Additionally, via pro se supplemental assignments filed here, defendant contends his multiple offender adjudication was improper, his counsel was ineffective, and he is the victim of overzealous prosecution.

Finding defendant’s pro se assignments of error improper and not reviewable, and otherwise finding no reversible error, we affirm defendant’s convictions and sentences.

FACTS

On November 9, 1989, Metro Narcotics Unit (MNU) undercover officer Barbara Smith pulled into a Monroe apartment complex to buy cocaine. Observing a black male wearing a purple jogging suit nearby, Officer Smith pulled up to the curb where he was standing. When the man approached her vehicle, Officer Smith told him she wanted to buy some crack cocaine. The man, later identified as the defendant, told her he had just what she needed and proceeded to pour several rocks out of a small, brown prescription pill bottle into his hand, allowing her to select what she wanted.

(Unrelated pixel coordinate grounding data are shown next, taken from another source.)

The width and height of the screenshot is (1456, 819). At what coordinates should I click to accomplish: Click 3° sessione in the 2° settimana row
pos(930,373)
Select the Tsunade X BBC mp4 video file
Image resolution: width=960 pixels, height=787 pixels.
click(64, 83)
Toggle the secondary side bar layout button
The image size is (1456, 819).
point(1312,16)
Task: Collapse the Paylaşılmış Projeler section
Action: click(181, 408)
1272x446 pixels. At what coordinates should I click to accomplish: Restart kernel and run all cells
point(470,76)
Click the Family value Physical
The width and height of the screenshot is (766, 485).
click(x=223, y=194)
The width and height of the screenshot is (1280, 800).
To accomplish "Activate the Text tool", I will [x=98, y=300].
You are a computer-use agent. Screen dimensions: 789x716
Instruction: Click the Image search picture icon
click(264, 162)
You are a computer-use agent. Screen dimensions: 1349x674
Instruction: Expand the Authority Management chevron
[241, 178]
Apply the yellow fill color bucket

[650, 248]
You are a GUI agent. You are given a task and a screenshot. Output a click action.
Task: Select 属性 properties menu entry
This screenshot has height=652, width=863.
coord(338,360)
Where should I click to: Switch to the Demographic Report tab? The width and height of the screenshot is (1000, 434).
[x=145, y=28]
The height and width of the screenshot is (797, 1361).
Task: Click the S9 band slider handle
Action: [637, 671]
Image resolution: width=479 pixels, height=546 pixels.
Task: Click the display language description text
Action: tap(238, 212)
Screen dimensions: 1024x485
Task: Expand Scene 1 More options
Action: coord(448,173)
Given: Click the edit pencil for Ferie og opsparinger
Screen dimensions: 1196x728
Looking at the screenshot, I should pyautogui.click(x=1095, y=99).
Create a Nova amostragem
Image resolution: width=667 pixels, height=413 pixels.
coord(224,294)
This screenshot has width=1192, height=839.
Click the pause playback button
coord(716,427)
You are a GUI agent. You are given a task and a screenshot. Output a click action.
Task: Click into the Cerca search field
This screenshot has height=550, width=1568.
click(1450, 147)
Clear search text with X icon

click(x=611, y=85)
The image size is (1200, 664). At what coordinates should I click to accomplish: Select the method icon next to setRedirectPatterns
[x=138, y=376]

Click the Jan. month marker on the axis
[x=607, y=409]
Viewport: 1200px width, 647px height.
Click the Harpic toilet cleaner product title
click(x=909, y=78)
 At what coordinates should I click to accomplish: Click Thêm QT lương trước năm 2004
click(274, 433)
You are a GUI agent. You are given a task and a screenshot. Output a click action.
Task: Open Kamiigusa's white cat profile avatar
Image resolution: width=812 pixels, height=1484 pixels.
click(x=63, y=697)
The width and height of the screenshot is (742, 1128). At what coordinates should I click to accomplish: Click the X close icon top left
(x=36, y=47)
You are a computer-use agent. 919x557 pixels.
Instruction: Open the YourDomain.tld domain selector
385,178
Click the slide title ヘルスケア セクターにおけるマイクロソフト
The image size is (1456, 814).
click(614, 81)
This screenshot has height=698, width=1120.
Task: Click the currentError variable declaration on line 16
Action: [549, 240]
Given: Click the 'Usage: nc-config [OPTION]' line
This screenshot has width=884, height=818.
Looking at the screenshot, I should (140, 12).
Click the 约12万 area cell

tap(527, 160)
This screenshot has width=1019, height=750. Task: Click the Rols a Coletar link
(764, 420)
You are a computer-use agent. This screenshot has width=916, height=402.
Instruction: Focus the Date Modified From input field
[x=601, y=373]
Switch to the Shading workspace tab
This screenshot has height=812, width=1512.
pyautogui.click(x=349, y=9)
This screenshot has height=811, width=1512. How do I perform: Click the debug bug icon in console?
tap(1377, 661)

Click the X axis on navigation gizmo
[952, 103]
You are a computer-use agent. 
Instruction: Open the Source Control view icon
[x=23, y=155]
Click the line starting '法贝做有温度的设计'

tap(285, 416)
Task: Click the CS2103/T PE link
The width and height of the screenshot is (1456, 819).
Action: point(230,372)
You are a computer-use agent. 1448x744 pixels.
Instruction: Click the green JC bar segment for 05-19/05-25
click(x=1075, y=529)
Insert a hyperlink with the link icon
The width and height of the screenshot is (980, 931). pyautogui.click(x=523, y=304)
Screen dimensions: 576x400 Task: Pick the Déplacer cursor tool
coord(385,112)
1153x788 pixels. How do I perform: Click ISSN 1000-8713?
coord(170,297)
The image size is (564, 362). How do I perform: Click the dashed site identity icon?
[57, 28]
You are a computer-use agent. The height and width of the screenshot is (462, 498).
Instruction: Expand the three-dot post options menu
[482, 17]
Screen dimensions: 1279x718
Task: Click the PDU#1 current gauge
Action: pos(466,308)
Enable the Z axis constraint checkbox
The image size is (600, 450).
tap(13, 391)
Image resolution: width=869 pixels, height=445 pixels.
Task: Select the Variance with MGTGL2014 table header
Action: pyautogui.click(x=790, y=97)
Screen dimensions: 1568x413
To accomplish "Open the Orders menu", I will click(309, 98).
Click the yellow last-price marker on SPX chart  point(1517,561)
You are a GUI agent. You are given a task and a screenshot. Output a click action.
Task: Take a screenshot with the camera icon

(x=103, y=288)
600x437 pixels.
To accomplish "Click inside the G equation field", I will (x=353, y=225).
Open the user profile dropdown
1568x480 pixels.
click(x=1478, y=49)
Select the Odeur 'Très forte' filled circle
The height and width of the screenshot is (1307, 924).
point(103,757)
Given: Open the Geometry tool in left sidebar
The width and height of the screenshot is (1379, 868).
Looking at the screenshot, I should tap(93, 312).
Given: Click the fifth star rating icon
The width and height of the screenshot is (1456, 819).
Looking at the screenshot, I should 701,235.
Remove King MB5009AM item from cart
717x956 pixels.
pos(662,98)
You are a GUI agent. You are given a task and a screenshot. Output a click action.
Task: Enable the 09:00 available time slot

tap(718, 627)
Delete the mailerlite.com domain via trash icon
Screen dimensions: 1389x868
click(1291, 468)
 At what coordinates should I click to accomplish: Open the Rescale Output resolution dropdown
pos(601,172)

After Officer Smith chose a rock, paid the defendant and received her change, she pulled a short distance up the street and gave defendant’s physical description to several MNU surveillance officers in the area. Within a minute of the transaction, MNU officers began closing in on the defendant, who was finally stopped and later arrested by officers in an apartment building breezeway.

After giving defendant his Miranda rights, the officers conducted a “safety search” of defendant’s person and found $221 cash in his pants pocket, $60 of which was marked currency. In addition, the officers found near the defendant, in the apartment corridor where defendant was [21]*21arrested, a $20 bill and a prescription pill bottle containing four rocks later determined to be crack cocaine.

Defendant was tried by jury and convicted by unanimous verdict on both counts and subsequently adjudicated a second felony offender. He was later sentenced to a total prison sentence of 15 years at hard labor. This appeal followed.

OTHER CRIMES EVIDENCE

In his first assignment, defendant contends the trial court erred in failing to grant his motion for mistrial after one of the state’s witnesses, Officer Smith, referred to other crimes evidence during her testimony. While cross-examining Officer Smith, defense counsel questioned her concerning the events during and immediately following the drug buy.

Attempting to determine her location and the circumstances under which she gave the arresting officers defendant’s physical description, defense counsel asked Officer Smith where the defendant was in relation to two other people standing near him. In response, Officer Smith stated there were other people close to the apartment building, but defendant was “out away from them” and “more or less doing transactions on his own.” [R 94/29-95/6] No objection was then made to the witness’s response.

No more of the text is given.